> [Things to do]:
(A) Return a passage from the Prolog newsgroup post verbatim. Begin at the words "Newsgroups: comp.lang.prolog" and stop after the words "other than English.".
(B) Answer these questions from the Prolog newsgroup post:
(i) In which newsgroup was the post made?
(ii) Who sent out the latest Japanese proposal, and on what date?
(iii) Which company thought the writer was attacking LPA?
(C) Write the next part of the Prolog newsgroup post, continuing after its final sentence.

> [Excerpt to read]:
::::::::::
Path: utzoo!utgpu!jarvis.csri.toronto.edu!mailrus!cs.utexas.edu!uunet!munnari.oz.au!cs.mu.oz.au!ok
From: ok@cs.mu.oz.au (Richard O'Keefe)
Newsgroups: comp.lang.prolog
Subject: Re: Non-ASCII characters, suggestion and question
Message-ID: <2449@munnari.oz.au>
Date: 17 Oct 89 06:02:17 GMT
References: <2422@munnari.oz.au> <1067@gould.doc.ic.ac.uk>
Sender: news@cs.mu.oz.au
Lines: 71

In article <1067@gould.doc.ic.ac.uk>, cdsm@sappho.doc.ic.ac.uk (Chris Moss) writes:
> Richard O'Keefe writes:
> >Consider the problems of someone trying to write Prolog code
> >which handles words in a language other than English.  

> Your message prompted me to look at the latest Japanes proposal that
> was sent out by Roger Scowen on 2 Oct, just before the Ottawa meeting
> of the ISO Prolog standardization committee.
> (Richard, they sent out your comments on I/O in the same mailing)

If the "comments on I/O" means the note I wrote to Roger Scowen
pointing out that "current input and current output are always
valid streams, no matter how files are closed" is an important
invariant whose preservation ought to be explicitly demanded by
the standard, that was PRIVATE MAIL not intended for publication,
and distributed without my knowledge or permission.
I have already taken a lot of flack from Quintus because they
thought I was attacking LPA (which I wasn't, quite the opposite).

Thanks to Chris Moss for posting his comments.

I really don't see what is supposed to be so hard about Kanji.
::::::::::
> [Records provided]:

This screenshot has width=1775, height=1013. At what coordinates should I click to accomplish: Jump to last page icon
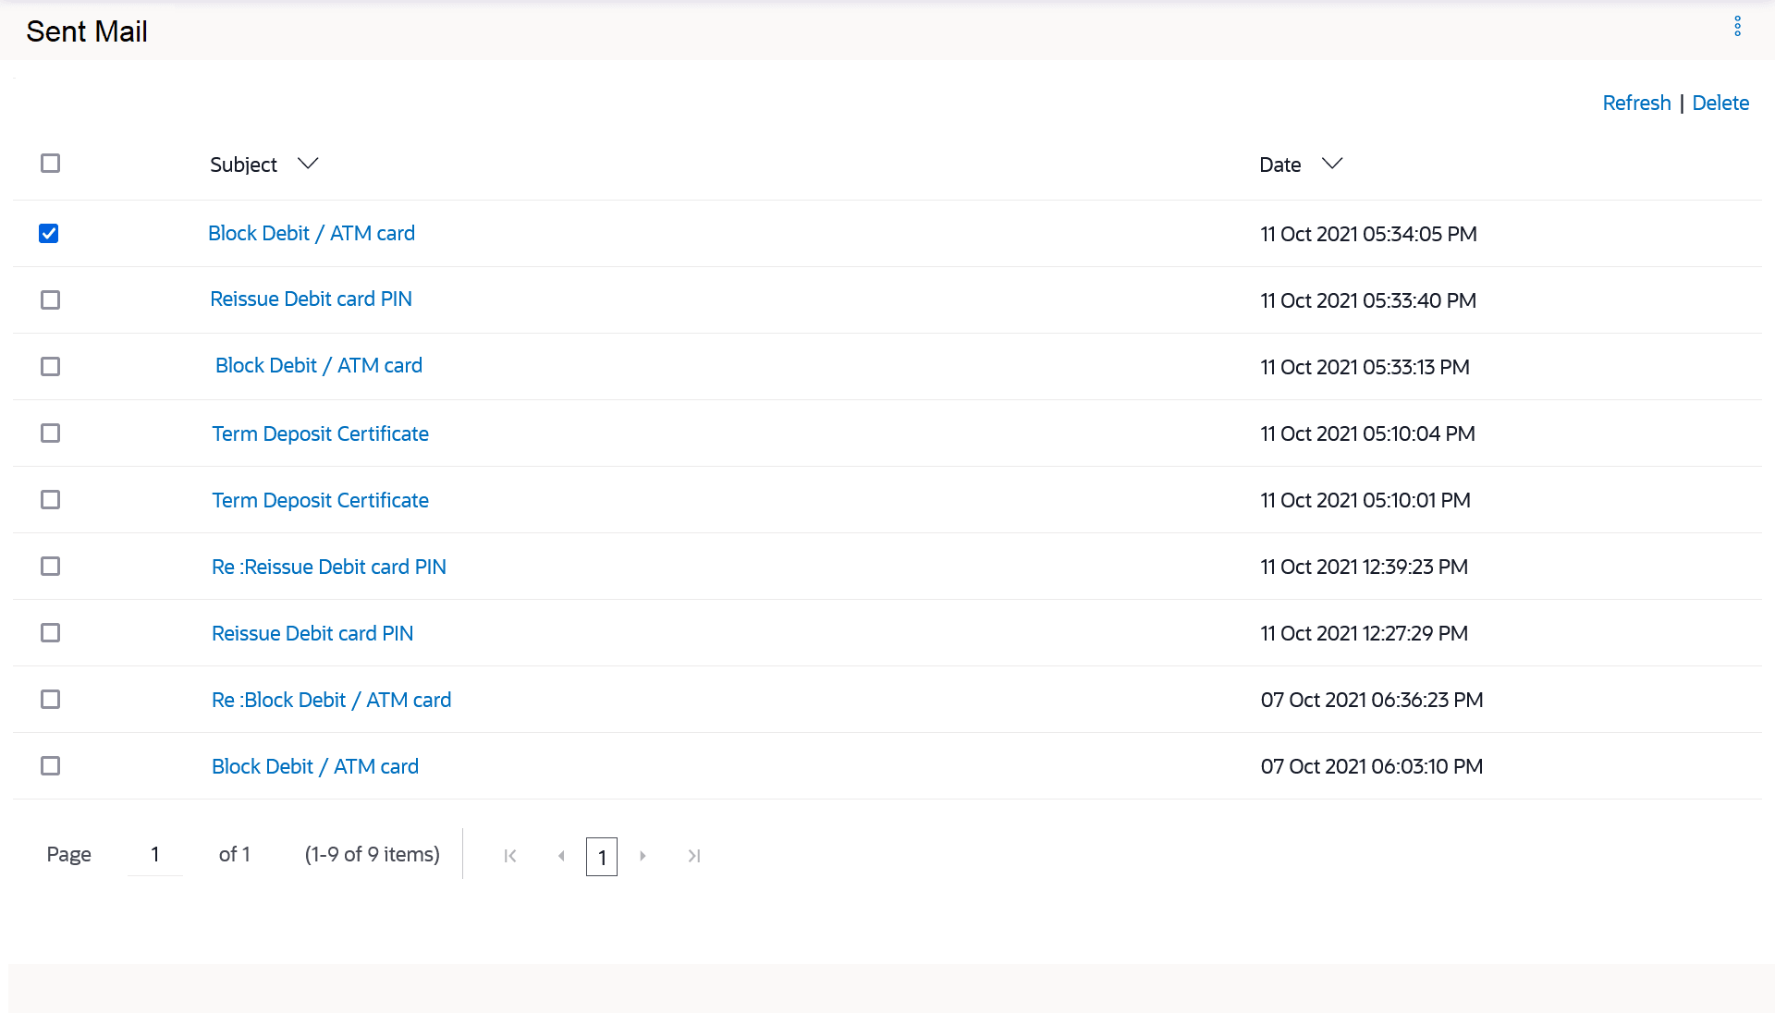point(694,856)
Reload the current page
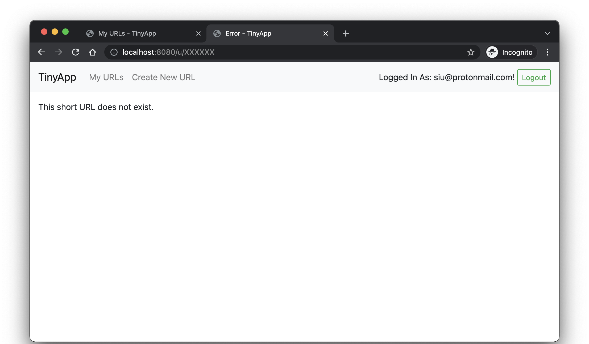Image resolution: width=589 pixels, height=344 pixels. click(x=76, y=52)
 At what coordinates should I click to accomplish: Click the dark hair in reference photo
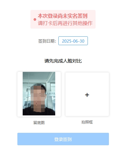pos(43,88)
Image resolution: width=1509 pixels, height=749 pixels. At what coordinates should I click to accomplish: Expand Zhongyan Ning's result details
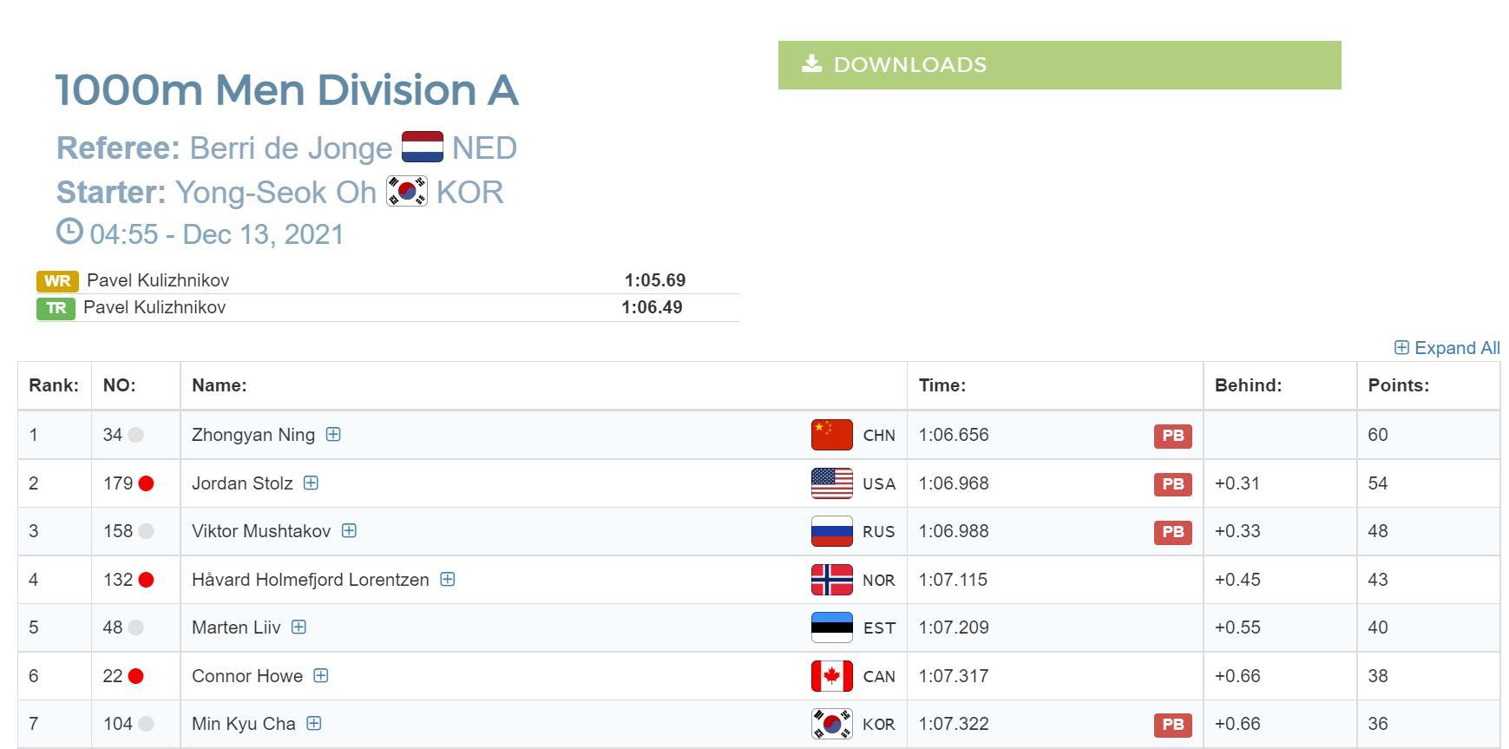tap(333, 435)
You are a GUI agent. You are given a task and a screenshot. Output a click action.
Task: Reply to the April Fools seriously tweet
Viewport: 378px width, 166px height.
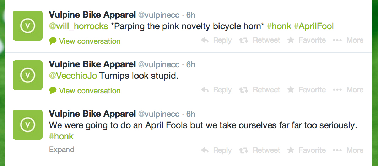[216, 150]
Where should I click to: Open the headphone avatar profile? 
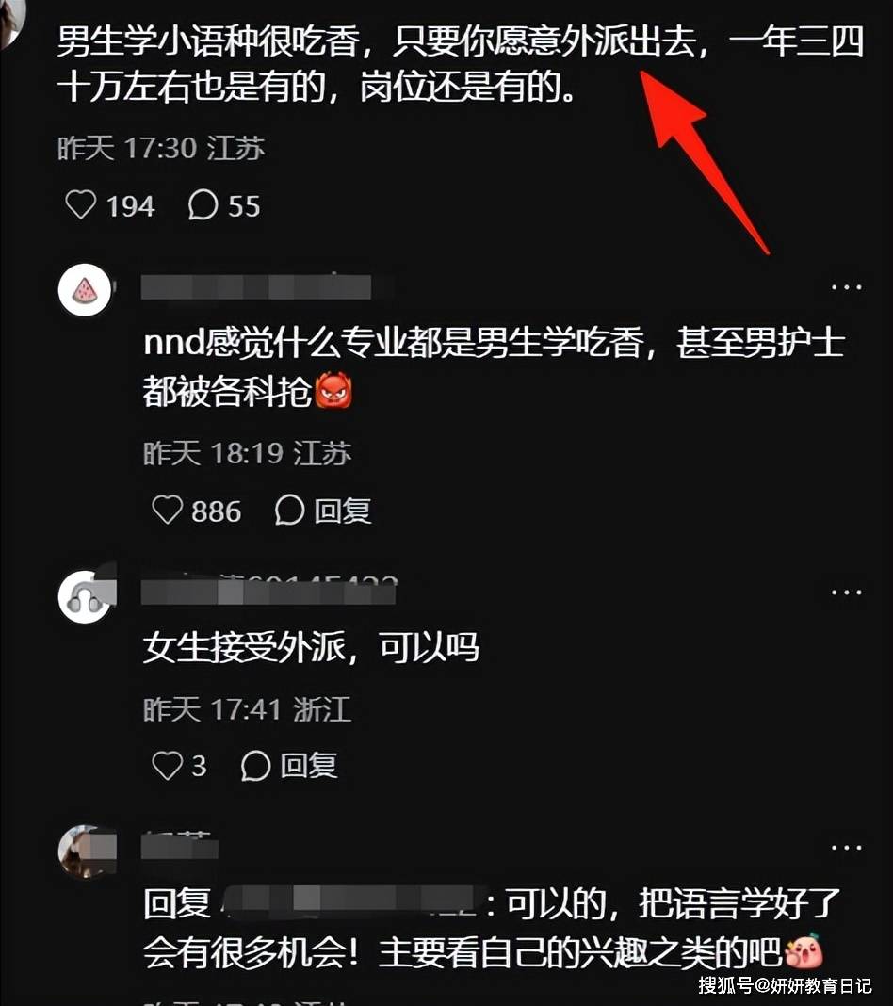[x=84, y=596]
::::::::::
> [Answer set]:
(A)
Newsgroups: comp.lang.prolog
Subject: Re: Non-ASCII characters, suggestion and question
Message-ID: <2449@munnari.oz.au>
Date: 17 Oct 89 06:02:17 GMT
References: <2422@munnari.oz.au> <1067@gould.doc.ic.ac.uk>
Sender: news@cs.mu.oz.au
Lines: 71

In article <1067@gould.doc.ic.ac.uk>, cdsm@sappho.doc.ic.ac.uk (Chris Moss) writes:
> Richard O'Keefe writes:
> >Consider the problems of someone trying to write Prolog code
> >which handles words in a language other than English.

(B)
(i) comp.lang.prolog
(ii) Roger Scowen, on 2 Oct
(iii) Quintus

(C)
Quintus Prolog supported Kanji on the Xerox Lisp machines (well, it
still does if anyone is supporting the hardware...) and supports Kanji
under Vax/VMS and Vax/Ultrix, and may do so on other systems by now.

When Quintus did that, the C standard hadn't tackled multi-octet
(why OCTet? why can't I have an 18-bit character set?) characters.
Now that "wide" characters ARE tackled in the C standard (wchar_t
and friends), it is extremely important that whatever is decided
for Prolog should not be too different from C (for the simple reason
that Prolog and C programs will have to read each other's files).
I suggest that the BSI/ISO committee should extract the relevant
parts of the current ANSI C draft (with ANSI's permission, of course)
and mail the extracts to the Prolog standard mailing list.

The problem of dealing with a SINGLE character set (whether it be 7 bit,
8 bit, or 16 bit) is fairly straightforward.  The problem I am concerned
with is porting source code for any one Western European language between
the three incompatible 8-bit character sets we already have.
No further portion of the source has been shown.